[Collected data]
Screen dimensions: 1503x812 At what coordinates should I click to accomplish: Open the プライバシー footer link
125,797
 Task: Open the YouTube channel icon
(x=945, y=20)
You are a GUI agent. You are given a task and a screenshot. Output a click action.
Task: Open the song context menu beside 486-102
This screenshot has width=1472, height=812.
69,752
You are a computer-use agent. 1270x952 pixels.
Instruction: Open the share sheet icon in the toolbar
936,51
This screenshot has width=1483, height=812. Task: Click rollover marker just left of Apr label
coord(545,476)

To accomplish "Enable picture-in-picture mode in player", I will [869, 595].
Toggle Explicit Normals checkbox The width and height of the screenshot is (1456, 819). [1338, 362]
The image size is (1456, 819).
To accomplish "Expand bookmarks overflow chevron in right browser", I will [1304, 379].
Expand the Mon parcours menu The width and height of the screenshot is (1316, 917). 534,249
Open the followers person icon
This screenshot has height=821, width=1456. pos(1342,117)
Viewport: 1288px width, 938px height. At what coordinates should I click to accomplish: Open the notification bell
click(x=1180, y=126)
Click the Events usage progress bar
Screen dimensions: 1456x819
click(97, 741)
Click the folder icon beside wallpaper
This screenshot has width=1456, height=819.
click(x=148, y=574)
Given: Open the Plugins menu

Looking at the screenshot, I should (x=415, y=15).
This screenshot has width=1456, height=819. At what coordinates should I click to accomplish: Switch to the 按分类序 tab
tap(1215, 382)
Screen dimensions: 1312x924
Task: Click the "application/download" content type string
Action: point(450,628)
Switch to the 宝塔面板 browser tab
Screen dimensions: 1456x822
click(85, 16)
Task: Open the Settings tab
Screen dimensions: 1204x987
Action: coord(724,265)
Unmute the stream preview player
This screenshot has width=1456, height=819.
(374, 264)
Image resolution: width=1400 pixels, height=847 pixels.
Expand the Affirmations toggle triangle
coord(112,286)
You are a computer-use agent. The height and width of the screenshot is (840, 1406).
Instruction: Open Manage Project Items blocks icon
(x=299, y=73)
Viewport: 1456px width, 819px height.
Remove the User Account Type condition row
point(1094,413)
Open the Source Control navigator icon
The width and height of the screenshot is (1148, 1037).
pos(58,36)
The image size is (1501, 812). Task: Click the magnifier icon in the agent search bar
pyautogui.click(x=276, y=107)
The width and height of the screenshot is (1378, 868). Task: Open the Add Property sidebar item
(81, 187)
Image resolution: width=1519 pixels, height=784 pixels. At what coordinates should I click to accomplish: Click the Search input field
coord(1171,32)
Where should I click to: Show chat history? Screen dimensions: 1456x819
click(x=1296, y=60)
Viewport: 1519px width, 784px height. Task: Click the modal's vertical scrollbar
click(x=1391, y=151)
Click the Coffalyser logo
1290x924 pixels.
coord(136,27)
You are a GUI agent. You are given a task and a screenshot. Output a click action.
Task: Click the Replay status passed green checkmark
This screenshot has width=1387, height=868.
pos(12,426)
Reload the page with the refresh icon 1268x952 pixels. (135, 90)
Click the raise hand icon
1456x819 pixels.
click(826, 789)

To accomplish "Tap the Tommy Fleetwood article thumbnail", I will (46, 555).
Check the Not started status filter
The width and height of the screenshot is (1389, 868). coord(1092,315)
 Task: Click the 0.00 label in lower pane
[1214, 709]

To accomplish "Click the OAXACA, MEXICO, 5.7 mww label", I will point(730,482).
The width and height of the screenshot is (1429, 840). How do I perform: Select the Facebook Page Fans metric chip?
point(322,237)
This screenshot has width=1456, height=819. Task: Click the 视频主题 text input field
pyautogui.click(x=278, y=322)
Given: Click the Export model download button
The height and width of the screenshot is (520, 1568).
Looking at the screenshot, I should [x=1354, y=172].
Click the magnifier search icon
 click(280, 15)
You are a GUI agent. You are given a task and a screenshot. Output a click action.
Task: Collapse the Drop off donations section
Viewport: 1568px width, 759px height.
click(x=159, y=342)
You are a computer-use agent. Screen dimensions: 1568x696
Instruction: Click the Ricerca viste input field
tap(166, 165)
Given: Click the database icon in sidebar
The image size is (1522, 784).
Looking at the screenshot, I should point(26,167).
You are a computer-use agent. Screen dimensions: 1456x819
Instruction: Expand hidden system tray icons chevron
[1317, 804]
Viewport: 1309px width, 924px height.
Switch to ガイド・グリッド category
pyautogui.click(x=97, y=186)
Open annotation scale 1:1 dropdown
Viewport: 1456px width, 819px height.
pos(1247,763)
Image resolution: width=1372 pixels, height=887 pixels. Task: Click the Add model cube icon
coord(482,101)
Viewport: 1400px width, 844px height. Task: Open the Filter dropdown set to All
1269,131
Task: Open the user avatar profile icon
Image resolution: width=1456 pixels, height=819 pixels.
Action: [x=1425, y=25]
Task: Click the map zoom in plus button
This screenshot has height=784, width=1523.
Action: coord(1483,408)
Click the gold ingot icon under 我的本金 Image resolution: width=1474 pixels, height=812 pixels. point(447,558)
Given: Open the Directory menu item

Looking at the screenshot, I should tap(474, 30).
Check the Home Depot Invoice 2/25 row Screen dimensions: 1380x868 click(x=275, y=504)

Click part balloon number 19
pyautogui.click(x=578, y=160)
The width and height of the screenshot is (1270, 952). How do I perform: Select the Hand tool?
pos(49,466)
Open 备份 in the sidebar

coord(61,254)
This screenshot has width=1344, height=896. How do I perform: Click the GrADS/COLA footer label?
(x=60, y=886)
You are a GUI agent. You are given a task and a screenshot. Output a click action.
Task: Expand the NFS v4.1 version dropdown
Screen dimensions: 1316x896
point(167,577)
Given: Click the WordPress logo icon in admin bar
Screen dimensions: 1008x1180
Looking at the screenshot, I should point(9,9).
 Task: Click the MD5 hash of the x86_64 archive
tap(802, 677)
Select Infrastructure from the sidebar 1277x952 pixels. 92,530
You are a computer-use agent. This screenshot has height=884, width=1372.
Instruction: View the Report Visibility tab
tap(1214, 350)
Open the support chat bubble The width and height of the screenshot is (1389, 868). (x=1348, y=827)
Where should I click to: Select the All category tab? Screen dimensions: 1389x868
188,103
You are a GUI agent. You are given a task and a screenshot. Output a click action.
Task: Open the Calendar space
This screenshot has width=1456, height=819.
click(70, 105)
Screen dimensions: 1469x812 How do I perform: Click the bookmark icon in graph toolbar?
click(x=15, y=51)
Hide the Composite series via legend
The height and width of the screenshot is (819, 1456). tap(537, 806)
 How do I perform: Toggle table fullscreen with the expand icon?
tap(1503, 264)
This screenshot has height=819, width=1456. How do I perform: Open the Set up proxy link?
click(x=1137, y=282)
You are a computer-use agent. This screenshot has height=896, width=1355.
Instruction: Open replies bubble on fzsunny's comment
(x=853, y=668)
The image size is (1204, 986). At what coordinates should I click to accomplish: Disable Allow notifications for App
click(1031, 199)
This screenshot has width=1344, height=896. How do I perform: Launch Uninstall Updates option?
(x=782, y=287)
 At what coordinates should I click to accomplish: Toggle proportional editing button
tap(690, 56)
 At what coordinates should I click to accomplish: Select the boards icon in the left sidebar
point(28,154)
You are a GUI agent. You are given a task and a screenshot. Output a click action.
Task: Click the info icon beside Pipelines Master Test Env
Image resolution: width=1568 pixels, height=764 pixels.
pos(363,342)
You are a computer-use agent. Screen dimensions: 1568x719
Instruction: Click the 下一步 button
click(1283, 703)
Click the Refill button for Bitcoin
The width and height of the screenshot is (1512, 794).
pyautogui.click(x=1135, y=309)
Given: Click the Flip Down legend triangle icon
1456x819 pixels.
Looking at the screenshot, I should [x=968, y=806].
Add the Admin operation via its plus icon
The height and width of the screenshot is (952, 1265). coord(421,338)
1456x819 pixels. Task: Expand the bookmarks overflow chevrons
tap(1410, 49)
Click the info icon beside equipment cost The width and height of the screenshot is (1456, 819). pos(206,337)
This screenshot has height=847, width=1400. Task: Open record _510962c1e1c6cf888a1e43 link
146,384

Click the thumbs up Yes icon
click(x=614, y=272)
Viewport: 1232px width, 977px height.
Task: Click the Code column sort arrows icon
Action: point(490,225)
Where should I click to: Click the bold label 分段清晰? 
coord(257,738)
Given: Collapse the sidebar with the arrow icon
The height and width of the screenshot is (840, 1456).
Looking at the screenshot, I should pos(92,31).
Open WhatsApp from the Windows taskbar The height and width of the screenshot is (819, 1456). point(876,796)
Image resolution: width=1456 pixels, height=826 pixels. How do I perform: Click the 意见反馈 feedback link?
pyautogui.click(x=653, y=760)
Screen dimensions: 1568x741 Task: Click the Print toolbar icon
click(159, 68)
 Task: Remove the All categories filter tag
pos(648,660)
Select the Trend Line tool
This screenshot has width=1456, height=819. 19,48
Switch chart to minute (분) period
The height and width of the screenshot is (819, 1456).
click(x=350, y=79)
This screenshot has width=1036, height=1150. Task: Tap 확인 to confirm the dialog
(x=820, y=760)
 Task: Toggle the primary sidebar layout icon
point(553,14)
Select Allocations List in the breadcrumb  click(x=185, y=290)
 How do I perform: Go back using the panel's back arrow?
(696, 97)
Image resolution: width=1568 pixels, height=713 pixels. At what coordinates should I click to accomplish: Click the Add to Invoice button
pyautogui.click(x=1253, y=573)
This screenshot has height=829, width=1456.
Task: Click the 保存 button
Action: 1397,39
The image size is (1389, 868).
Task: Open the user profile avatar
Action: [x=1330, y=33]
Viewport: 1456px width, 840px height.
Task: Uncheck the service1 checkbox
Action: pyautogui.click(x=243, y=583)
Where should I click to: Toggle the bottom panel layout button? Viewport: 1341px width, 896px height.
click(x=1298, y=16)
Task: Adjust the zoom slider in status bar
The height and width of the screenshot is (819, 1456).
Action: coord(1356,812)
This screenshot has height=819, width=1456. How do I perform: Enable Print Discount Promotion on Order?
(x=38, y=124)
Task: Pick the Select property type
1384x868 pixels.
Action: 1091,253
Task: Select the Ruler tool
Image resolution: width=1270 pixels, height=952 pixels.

# ACTION ITEM
Could you reproduce, exactly, every line above from the line with "Viewport: 1519px width, 784px" to the line with "Task: Open the user avatar profile icon", and no other line? Both ends count.

# WRITTEN SOLUTION
Viewport: 1519px width, 784px height. Task: Click the modal's vertical scrollbar
click(x=1391, y=151)
Click the Coffalyser logo
1290x924 pixels.
coord(136,27)
You are a GUI agent. You are given a task and a screenshot. Output a click action.
Task: Click the Replay status passed green checkmark
This screenshot has width=1387, height=868.
pos(12,426)
Reload the page with the refresh icon 1268x952 pixels. (135, 90)
Click the raise hand icon
1456x819 pixels.
click(826, 789)

To accomplish "Tap the Tommy Fleetwood article thumbnail", I will (46, 555).
Check the Not started status filter
The width and height of the screenshot is (1389, 868). coord(1092,315)
 Task: Click the 0.00 label in lower pane
[1214, 709]

To accomplish "Click the OAXACA, MEXICO, 5.7 mww label", I will point(730,482).
The width and height of the screenshot is (1429, 840). How do I perform: Select the Facebook Page Fans metric chip?
point(322,237)
This screenshot has width=1456, height=819. Task: Click the 视频主题 text input field
pyautogui.click(x=278, y=322)
Given: Click the Export model download button
The height and width of the screenshot is (520, 1568).
Looking at the screenshot, I should [x=1354, y=172].
Click the magnifier search icon
 click(280, 15)
You are a GUI agent. You are given a task and a screenshot. Output a click action.
Task: Collapse the Drop off donations section
Viewport: 1568px width, 759px height.
click(x=159, y=342)
You are a computer-use agent. Screen dimensions: 1568x696
Instruction: Click the Ricerca viste input field
tap(166, 165)
Given: Click the database icon in sidebar
The image size is (1522, 784).
Looking at the screenshot, I should point(26,167).
You are a computer-use agent. Screen dimensions: 1456x819
Instruction: Expand hidden system tray icons chevron
[1317, 804]
Viewport: 1309px width, 924px height.
Switch to ガイド・グリッド category
pyautogui.click(x=97, y=186)
Open annotation scale 1:1 dropdown
Viewport: 1456px width, 819px height.
pos(1247,763)
Image resolution: width=1372 pixels, height=887 pixels. Task: Click the Add model cube icon
coord(482,101)
Viewport: 1400px width, 844px height. Task: Open the Filter dropdown set to All
1269,131
Task: Open the user avatar profile icon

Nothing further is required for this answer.